In the Matter of the Claim of Katherine Andrews, Respondent, against L. & S. Amusement Corporation et al., Appellants. The State Industrial Board, Respondent.
    (Submitted January 6, 1930;
    decided February 11, 1930.)
    
      
      Jeremiah F. Connor and II. C. Houlihan for appellants.
    The injury which resulted in the death of the employee was hot due to. any incident connected with the employment, and did not arise out of the employment. (Matter of Heitz v. Ruppert, 218 N. Y. 148; Matter of Scholtzhauer v. C. & L. Lunch Co., 233 N. Y. 12; Rogers v. Paisley School Board, 49 Scot.

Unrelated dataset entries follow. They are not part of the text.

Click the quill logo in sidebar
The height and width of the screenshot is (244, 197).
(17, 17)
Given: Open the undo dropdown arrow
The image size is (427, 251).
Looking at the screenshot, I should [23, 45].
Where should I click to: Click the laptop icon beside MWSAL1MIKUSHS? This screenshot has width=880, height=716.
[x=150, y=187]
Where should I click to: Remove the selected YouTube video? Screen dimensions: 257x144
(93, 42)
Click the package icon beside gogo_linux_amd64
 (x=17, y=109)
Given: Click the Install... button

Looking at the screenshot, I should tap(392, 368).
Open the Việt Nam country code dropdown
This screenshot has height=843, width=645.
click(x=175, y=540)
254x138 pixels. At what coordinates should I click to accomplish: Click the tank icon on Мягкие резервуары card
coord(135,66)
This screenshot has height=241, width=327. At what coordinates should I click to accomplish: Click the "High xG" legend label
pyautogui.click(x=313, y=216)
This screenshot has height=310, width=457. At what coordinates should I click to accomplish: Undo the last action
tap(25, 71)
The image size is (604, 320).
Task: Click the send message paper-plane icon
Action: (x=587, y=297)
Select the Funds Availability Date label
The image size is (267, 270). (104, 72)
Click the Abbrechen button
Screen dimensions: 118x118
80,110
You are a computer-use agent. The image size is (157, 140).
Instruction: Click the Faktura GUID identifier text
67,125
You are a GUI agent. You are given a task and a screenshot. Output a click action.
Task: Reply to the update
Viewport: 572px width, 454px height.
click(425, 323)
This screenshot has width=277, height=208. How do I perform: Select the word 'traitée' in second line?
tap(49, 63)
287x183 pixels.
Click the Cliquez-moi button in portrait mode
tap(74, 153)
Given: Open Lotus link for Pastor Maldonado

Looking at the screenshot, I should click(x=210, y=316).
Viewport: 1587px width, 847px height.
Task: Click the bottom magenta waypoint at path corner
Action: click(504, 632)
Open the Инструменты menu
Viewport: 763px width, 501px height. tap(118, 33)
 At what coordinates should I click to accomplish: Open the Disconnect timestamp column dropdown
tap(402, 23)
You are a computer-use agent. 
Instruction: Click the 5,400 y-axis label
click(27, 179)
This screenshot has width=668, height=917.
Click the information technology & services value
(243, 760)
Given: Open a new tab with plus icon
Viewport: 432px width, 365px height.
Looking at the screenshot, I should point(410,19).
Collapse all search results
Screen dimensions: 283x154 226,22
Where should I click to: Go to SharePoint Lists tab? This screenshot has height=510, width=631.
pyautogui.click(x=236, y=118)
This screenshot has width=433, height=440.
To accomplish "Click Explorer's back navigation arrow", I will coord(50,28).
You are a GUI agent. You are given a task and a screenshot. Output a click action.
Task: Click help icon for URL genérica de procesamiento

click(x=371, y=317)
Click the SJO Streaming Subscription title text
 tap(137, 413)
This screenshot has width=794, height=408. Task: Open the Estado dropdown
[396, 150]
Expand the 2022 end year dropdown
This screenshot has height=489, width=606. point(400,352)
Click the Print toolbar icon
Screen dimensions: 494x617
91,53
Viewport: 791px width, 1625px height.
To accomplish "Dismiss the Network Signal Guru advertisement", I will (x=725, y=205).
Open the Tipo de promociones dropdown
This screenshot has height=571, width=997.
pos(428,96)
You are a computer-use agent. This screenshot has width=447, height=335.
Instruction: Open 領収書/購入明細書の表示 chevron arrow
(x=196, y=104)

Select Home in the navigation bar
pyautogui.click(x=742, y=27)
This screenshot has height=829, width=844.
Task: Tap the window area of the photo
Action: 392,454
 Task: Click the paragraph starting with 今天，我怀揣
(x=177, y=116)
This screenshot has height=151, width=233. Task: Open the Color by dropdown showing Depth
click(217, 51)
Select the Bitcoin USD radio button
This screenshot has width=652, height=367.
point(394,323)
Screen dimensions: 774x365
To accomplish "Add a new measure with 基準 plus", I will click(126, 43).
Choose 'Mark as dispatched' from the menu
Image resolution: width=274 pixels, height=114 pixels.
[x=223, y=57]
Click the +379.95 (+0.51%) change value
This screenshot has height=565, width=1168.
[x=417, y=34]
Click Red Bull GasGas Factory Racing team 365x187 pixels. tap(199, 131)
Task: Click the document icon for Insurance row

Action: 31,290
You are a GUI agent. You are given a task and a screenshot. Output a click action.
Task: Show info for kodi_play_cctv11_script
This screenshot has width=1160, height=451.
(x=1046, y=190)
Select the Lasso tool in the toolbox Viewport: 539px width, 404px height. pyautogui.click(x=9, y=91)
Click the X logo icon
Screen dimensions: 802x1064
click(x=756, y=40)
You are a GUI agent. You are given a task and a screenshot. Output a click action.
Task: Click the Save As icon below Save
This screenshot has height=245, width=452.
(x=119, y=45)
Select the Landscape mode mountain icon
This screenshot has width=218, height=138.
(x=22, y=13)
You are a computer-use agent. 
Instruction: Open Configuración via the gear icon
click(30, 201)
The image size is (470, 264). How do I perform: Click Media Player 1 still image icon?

Law Rep. 413; 5 B. W. C. C. 547; Wright & Greig, Ltd., v. McKendry, 11 B. W. C. C. 402; Matter of Collins v. Brooklyn Union Gas Co., 171 App. Div. 381; Swansea Vale v. Rice, 4 B. W. C. C. 298; Matter of Dow, 231 Mass. 348; Carroll v. What Cheer Stables Co., 38 R. I. 421; Board of Commissioners v. Shertner, 73 Ind. App. 589; Matter of McCarter v. La Rock, 240 N. Y. 282.)
    
      Hamilton Ward, Attorney-General (E. C. Aiken of counsel), for respondent.
    The award should be affirmed. (Myusert v. Albany Builders Supply Co., 250 N. Y. 21.)
   Crane, J.

On the 20th of August, 1928, Leslie Andrews resided at 91 Brook street, Tompkinsville, Staten Island, and was employed as a handy man by the L. & S. Amusement Corporation, with office and principal place of business located at 120 Victory boulevard, Staten Island, N. Y. The employer was engaged in operating a theatre. On that day Leslie Andrews was hired to paint the marquise. He asked one Van Mersereau, a fellow-employee, for a pail of water, and they both walked toward the faucet along the alleyway at the corner of the building. Mersereau was carrying the pail. While thus proceeding, Andrews was taken with a fit. Mersereau describes it by saying that he saw the rolling of his eyes and the white stuff coming from his mouth. Andrews fell striking his head on the sidewalk, made of concrete. The State Industrial Board found as a fact that Andrews had an epileptic seizure which caused him to fall, and in falling his head struck the cement sidewalk, whereupon he sustained injuries in the nature of a fractured skull, from which he died on the same day.” The Board made an award upon a finding that death resulted from accidental injuries arising out of and in the course of employment. The Appellate Division has affirmed by a divided court, upon the authority of Matter of Mausert v. Albany Builders Supply Co. (250 N. Y. 21). There is a distinction between that case and the one now on appeal.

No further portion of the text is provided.